Happily, that situation appears to be about to change, as Alexander Block's btrfs send/receive patch set has been well received by the development community. In short, with this patch set (and the associated user space tools), btrfs can be instructed to calculate the set of changes made between two snapshots and serialize them to a file. That file can then be replayed elsewhere, possibly at some future time, to regenerate one snapshot from the other.

This functionality is implemented with the new BTRFS_IOC_SEND ioctl() command. In its simplest form, this operation accepts a file descriptor representing a mounted volume and the subvolume ID corresponding to the snapshot of interest; it will then find the changes between the snapshot and the "parent" snapshot it was generated from. There are more options, though:

  • The operation can actually take a list of snapshot/subvolume IDs and generate a combined file for all of them.

  • The parent snapshot can be specified explicitly. That may be required for older btrfs volumes that lack the needed identifying information. It may also be useful to generate differences that skip over a set of snapshots — differences from a grandparent, say, instead of the direct parent.

  • The command also accepts an optional list of "clone sources." Those are subvolumes that can be expected to exist on the receiving side; when possible, data blocks will be "cloned" from those snapshots rather than being written into the differences file. That reduces the size of the differences, and enables better data sharing on the receive side.

The generated file is essentially a set of instructions for converting the parent snapshot into the one being "sent." The list of commands is surprisingly long, including operations like create a file (or directory, device node, FIFO, symbolic link, ...), rename or link a file, unlink a file, set and remove extended attributes, write data, clone data blocks, truncate a file, change ownership and permissions, set file times, and so on. The code that generates this file is also surprisingly long, being several thousand lines of complex, nearly uncommented functions (some of the comments that do exist, saying things like "magic happens here," are not entirely helpful).

Interestingly, according to the patch introduction, the custom file format was not in the original plan. Instead, the output was meant to be in something close to the tar file format — close enough that the tar command could be used to extract data from it. Tar turned out not to have the needed capabilities, though, so a new format was created. The format should be considered to be in flux still, though, clearly, it will need to stabilize before this feature can be considered ready for production use. As it happens, the playback of this file can be done almost entirely in user space, so there is no need for a BTRFS_IOC_RECEIVE operation.

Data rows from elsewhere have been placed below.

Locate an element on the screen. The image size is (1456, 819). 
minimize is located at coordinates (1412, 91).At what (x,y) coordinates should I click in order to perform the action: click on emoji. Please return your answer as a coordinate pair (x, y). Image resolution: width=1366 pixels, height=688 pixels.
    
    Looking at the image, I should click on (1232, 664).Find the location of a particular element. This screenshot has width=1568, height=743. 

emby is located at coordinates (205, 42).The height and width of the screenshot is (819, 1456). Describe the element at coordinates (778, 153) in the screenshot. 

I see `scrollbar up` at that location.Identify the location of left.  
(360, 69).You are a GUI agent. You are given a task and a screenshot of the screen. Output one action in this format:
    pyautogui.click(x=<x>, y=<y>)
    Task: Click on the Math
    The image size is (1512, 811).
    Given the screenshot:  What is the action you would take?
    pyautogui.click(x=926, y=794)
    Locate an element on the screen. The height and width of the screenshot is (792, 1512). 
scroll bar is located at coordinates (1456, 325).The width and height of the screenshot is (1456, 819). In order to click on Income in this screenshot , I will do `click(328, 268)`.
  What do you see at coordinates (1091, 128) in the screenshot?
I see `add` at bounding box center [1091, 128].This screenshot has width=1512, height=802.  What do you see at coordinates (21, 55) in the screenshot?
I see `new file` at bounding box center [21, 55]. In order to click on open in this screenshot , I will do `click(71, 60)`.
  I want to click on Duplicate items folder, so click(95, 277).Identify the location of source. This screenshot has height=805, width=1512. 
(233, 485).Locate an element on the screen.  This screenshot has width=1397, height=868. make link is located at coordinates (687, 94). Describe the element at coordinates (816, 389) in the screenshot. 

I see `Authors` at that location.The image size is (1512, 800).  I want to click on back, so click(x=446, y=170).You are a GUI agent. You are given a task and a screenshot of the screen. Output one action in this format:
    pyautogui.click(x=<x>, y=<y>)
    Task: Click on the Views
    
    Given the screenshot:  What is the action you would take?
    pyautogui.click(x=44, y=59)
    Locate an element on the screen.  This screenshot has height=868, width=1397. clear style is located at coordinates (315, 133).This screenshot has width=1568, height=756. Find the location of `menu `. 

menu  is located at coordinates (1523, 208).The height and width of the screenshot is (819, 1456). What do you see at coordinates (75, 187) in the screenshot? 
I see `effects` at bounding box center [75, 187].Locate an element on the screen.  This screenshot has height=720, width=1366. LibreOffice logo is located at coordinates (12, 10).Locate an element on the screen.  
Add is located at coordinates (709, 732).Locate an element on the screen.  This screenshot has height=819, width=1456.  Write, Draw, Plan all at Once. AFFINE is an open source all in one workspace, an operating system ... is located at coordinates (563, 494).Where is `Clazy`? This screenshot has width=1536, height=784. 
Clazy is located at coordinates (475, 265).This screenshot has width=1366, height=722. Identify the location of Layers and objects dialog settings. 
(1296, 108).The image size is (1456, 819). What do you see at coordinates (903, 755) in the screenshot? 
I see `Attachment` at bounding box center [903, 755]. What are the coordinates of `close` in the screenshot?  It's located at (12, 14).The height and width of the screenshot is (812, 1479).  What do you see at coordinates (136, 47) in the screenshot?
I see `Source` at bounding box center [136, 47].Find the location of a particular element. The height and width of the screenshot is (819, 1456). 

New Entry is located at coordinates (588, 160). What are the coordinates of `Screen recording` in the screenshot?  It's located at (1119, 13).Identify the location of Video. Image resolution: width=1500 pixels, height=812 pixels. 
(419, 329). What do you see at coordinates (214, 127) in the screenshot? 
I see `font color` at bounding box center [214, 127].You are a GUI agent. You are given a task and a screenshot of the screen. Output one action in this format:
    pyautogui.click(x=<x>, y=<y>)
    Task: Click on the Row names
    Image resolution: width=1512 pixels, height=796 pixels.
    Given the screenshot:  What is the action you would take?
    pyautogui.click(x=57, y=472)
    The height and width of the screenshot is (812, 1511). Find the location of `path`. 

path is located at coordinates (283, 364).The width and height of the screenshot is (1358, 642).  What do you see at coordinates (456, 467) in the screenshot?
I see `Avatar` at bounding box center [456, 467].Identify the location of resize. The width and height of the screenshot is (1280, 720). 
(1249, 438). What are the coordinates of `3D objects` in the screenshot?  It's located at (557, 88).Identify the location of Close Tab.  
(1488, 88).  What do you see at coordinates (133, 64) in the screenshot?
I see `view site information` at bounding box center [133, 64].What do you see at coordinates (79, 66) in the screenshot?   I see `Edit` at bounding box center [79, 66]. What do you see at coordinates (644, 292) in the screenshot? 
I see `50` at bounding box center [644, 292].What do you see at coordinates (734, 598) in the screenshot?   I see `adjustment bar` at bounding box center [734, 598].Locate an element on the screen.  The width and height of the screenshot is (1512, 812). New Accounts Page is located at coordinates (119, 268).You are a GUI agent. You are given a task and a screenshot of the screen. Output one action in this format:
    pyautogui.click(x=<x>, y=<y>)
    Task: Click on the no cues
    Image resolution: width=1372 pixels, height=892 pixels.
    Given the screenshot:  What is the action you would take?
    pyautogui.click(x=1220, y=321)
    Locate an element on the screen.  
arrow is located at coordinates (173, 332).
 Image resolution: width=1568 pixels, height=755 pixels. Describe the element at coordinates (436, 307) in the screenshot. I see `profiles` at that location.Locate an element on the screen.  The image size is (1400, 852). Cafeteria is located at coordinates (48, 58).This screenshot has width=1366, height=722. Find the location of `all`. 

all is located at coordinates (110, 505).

At the command level, using this feature can be as simple as:

    btrfs send snapshot

This will send the given snapshot (in its entirety) to the standard output stream. Writing the command as:

    btrfs send -i oldsnap snapshot

will cause the creation of an incremental send containing just the differences from oldsnap. The receive command can be used to apply a file created by btrfs send to an existing filesystem.

The primary use case for this feature (which is clearly patterned after the ZFS send/receive functionality) is backups in various forms. A cron job could easily send a snapshot to a remote server on a regular basis, maintaining a mirror of a filesystem there. The send files can simply be stored as backups; an entire volume can be sent as a full backup, while snapshots are easily sent as incrementals. With some additional tooling, the send/receive feature could develop into an advanced backup capability with low-level support from the underlying filesystem.

That is for some time in the future, though; the feature is currently experimental, and Alexander warns potential users:

If you use it for backups, you're taking big risks and may end up with unusable backups. Please do not only count on btrfs send/receive backups!

That said, there seems to be a fair amount of interest in this feature (btrfs creator Chris Mason described it as "just awesome"), so chances are it will be worked into reasonable shape relatively quickly. Then btrfs will have one more useful feature and one less reason to be concerned about comparisons with that other filesystem.

Index entries for this article
KernelBtrfs
KernelFilesystems/Btrfs


to post comments

Btrfs send/receive

Posted Jul 12, 2012 2:50 UTC (Thu) by pranith (subscriber, #53092) [Link] (7 responses)

I wonder what other features are missing from btrfs when compared to ZFS. Also a performance comparison between the both would be interesting.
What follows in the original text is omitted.